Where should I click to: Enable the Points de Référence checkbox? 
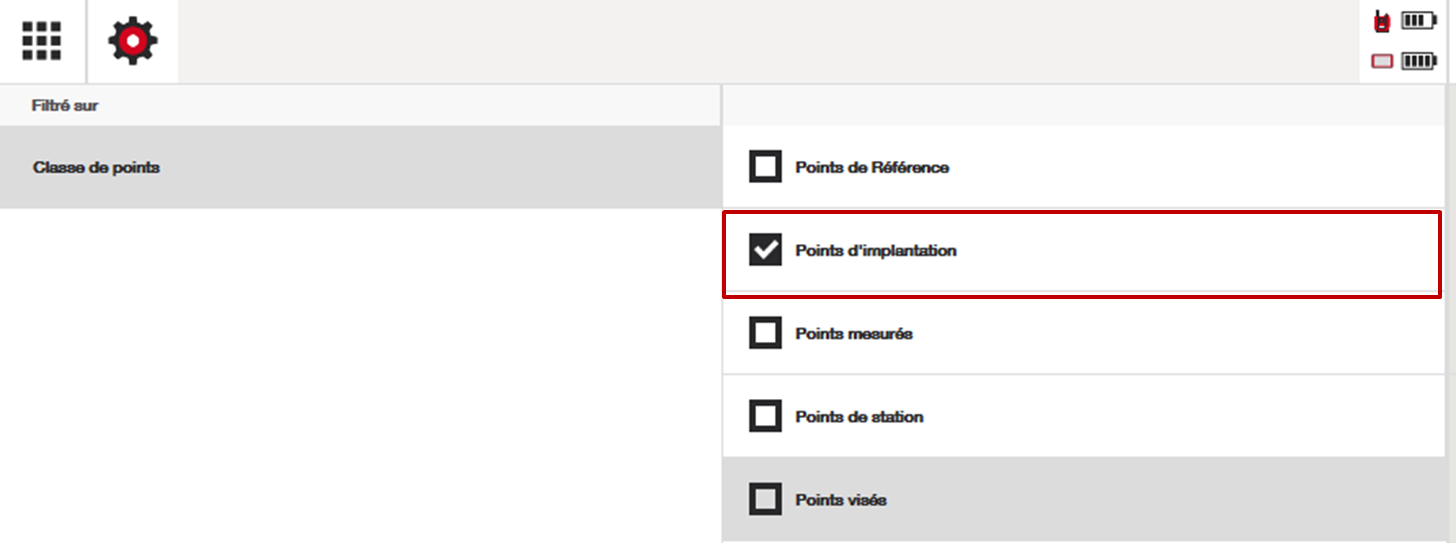pos(766,167)
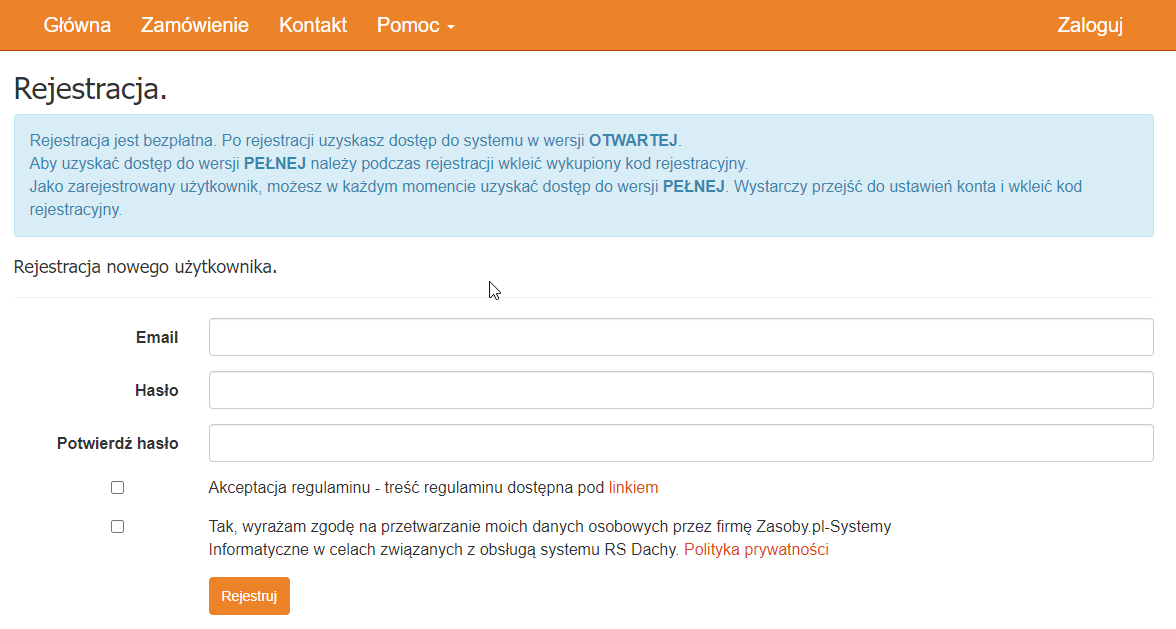Click the "Potwierdź hasło" field label
The image size is (1176, 629).
[x=118, y=444]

▶ **EXERCISE OBJECTIVE**: When you reach a picture in the records above, pass over it and transcribe the rest exactly.

▶ **THE COMPLETED TASK**:
Where should I click to: Enable the Points de Référence checkbox? 
pos(766,167)
Click the "Potwierdź hasło" field label
The image size is (1176, 629).
[x=118, y=444]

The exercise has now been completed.